My father was a United States Coast Guard officer for his adult career. My sister served the same in the Coast Guard Reserve. In my book, Mavericks & Merlins: Sailors And Renegades Leave Shore, What About You?, I talk about some of the leadership lessons my father provided to me:
I credit my dad for instilling in me a solid grasp of what’s needed to be an effective leader. We’d talk about what makes a good skipper, and sometimes he’d take me with him on a short cruise in the Gulf aboard a coast guard ship. I saw how the crew respected him, how he made sure to cultivate leaders in the various departments, and how he gave junior officers opportunities to learn new skills that would enable them to advance to positions of higher rank. He led by example, always calmly communicating what he wanted done without being a Captain Bligh.
Bill Merlin always talked about training people to do their job and then letting them do that job regardless of rank. When it comes to saving others, rank does not determine success. United States Coast Guardsmen reverently refer to Douglas Munro, who exemplified what they do.
An article, This World War II Hero Is the Only Coast Guard Member with a Medal of Honor, noted the heroic sacrifice Douglas Munro made for his brothers in combat:
Taking five of the small craft under his command, he mounted a rescue mission, all the while under continuous attack from the shore. As the boats were too small to transport all the Marines at once, Munro and his fellow Coast Guardsmen had to make several dangerous trips back and forth. At one point, a group of Marines came under particularly intense fire. In an effort to provide cover, Munro used his own boat as a shield between the beachhead and the other boats.
As the last group of Marines were being evacuated from the island, Munro was hit by a fatal burst of enemy fire. Focused on his mission to the end, his dying words to his friend Evans, who was with him on the scene, were: ‘Did they get off?’ His sacrifice had saved hundreds of Marines. In a letter to his bereaved parents, informing them of their loss, Munro’s Commanding Officer wrote that, without exception, those under his charge had praise for Munro. His Master Sergeant wrote that Douglas was ‘kind, courteous, thoughtful, and, above all, courageous,’ the ‘kind of American that made [that] war worth fighting.’
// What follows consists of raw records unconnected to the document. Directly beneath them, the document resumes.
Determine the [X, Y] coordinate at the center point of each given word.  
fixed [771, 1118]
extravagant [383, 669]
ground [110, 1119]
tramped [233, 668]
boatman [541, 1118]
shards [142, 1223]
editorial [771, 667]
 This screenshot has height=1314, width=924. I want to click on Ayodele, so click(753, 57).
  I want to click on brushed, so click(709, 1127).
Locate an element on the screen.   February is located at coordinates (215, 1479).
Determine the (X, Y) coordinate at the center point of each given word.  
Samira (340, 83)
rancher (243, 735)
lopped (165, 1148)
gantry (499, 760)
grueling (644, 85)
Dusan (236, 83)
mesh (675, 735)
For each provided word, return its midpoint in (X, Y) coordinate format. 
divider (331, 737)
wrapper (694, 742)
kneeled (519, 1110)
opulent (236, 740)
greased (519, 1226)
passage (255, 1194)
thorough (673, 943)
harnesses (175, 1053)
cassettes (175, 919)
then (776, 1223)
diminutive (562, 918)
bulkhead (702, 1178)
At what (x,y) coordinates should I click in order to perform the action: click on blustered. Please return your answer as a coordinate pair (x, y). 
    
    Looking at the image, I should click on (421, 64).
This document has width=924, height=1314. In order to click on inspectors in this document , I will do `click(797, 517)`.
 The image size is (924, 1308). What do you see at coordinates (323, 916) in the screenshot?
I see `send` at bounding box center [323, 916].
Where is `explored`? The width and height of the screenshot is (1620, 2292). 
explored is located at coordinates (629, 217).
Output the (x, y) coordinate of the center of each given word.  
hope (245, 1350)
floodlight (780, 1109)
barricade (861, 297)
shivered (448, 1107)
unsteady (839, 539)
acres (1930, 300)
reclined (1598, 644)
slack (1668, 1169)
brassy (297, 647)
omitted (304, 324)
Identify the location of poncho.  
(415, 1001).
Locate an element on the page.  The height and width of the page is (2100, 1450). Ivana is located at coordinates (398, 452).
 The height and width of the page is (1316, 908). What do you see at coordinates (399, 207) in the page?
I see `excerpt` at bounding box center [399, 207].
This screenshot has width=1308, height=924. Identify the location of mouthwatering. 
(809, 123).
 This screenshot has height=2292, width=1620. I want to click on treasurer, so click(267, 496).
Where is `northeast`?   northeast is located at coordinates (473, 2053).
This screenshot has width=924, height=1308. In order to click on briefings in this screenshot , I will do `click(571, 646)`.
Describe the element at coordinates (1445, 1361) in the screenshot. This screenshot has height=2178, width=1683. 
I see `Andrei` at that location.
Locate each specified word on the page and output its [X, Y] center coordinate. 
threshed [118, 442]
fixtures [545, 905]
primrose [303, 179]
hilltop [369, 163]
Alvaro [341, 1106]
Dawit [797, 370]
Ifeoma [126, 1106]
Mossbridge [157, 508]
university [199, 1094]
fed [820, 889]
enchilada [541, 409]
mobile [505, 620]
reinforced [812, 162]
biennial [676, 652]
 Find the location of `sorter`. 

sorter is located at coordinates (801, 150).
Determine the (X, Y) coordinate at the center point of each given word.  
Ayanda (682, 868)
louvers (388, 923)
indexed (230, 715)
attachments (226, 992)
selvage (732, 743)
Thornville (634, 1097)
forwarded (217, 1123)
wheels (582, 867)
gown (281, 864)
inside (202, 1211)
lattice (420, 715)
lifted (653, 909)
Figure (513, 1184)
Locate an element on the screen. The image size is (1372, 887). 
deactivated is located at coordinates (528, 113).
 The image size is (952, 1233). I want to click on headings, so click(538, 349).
Let’s take a moment today to remember those that died in the service of our military and especially those who did it valiantly without great rank and just doing their job.
Thought For The Day
If you are able, save them a place inside of you and save one backward glance when you are leaving for the places they can no longer go. Be not ashamed to say you loved them, though you may or may not have always. Take what they have left and what they have taught you with their dying and keep it with your own. And in that time when men decide and feel safe to call the war insane, take one moment to embrace those gentle heroes you left behind.